A big issue for the critics is that the New York City Law Department is fighting multiple battles in court to keep the city records of officers’ past misconduct out of the public view.

Referencing a 1976 state law that protects police personnel records, de Blasio told Lehrer, “On the police records, I have a clear position that I want to see the state law changed and I want us to be able to release those records.”

According to the New York Times, “Defense and civil rights lawyers have long complained of attempts to extend the state law, Section 50-a of the Civil Rights Law, to shield all manner of law enforcement actions from public scrutiny.

In federal court, city lawyers have gone so far as to request that an attorney’s letters be sealed or redacted, even after the settling of a case, if there was even the briefest mention of an officer’s disciplinary history. In state court, the city filed appeals to stop the disclosure of a summary of disciplinary records in the case of Daniel Pantaleo, the Staten Island officer who placed Eric Garner in a fatal chokehold in 2014, and also in the case of a Queens officer, Jason Maccaron, involved in a violent arrest.”

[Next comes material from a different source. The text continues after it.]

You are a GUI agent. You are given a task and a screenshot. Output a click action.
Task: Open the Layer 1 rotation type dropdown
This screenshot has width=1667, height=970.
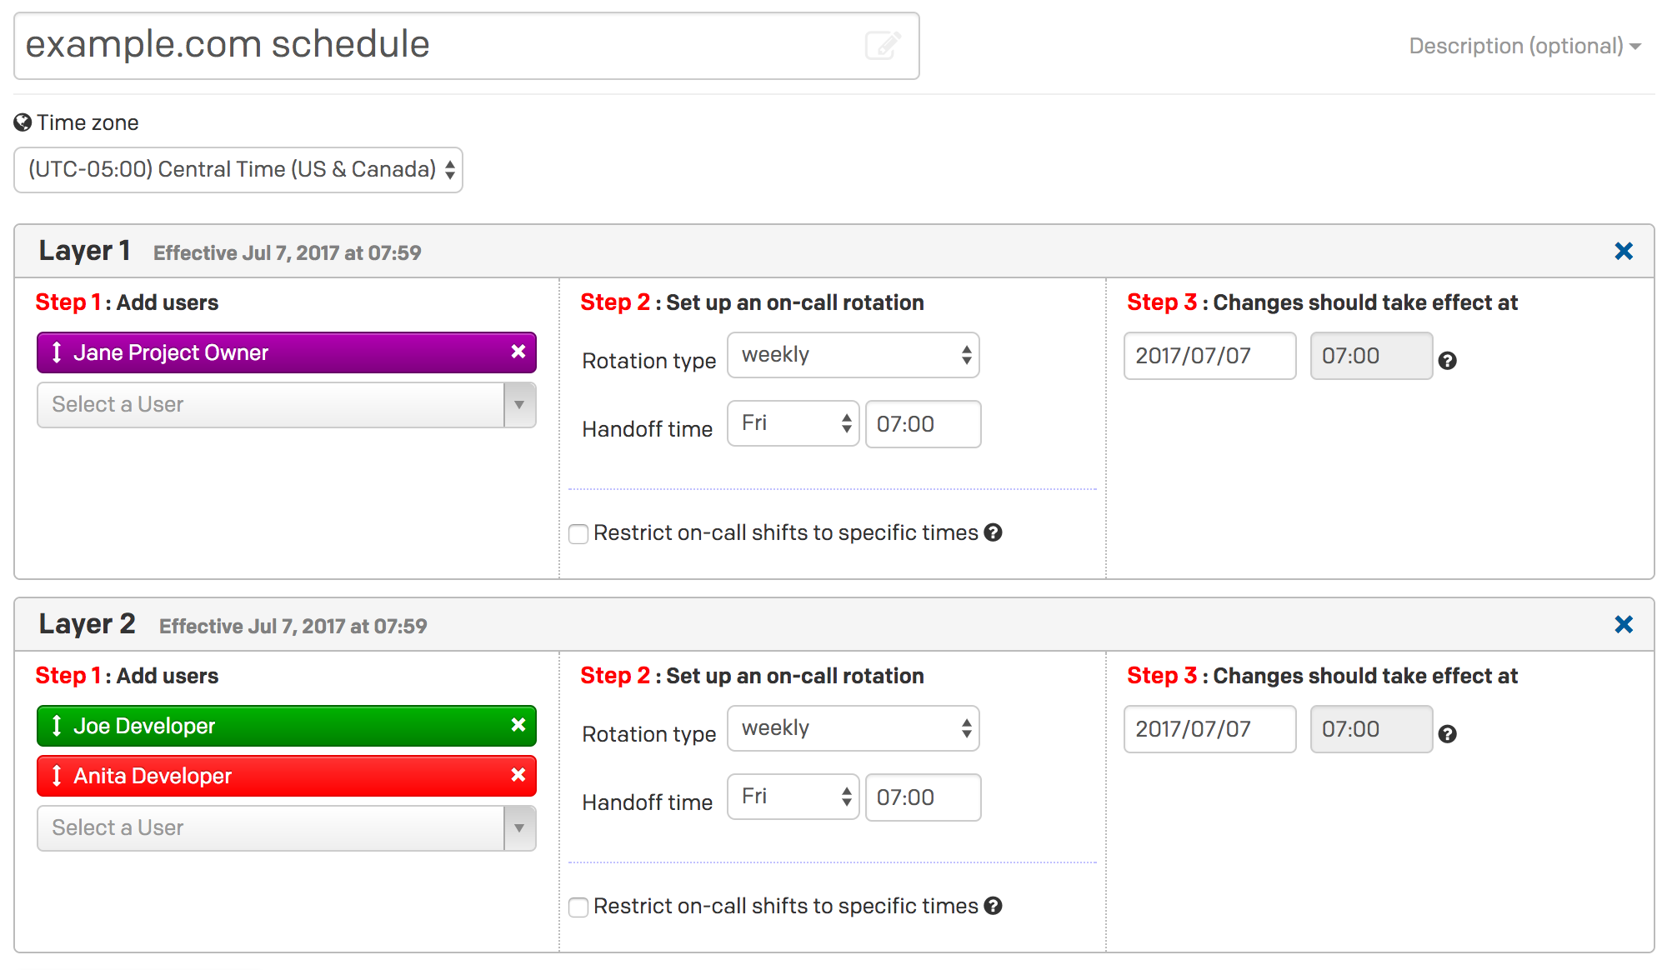pos(853,355)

Last month this became an issue for the mayor after the Police Department decided to change a long lasting policy of posting certain disciplinary information on a clipboard in its public information office at Police Headquarters. The alteration happened to coincide with the Legal Aid Society filing a request for a Freedom of Information Act.

Legal Aid’s staff attorney, Cynthia Conti-Cook, said, “For the past two years it’s become increasingly clear that the lack of accountability in police-involved deaths and other abuses is germane to the public interest.” 

Mayor de Blasio insists that until the law is amended by Albany, the city is required to maintain the secrecy of the records. Regarding the certain outside advisers, de Blasio said, “when some individuals are very, very close advisers, that it is appropriate to have a private relationship with them.”

NYT reports, “Officials at City Hall have maintained for months that emails and texts with a select group of outside advisers — including those whose firms have clients with business before the city — can and should be kept from public view if they contain advice for the mayor of the sort that his top city aides would provide. (For emails to City Hall related to advisers’ clients, officials have said those records would be turned over when requested.)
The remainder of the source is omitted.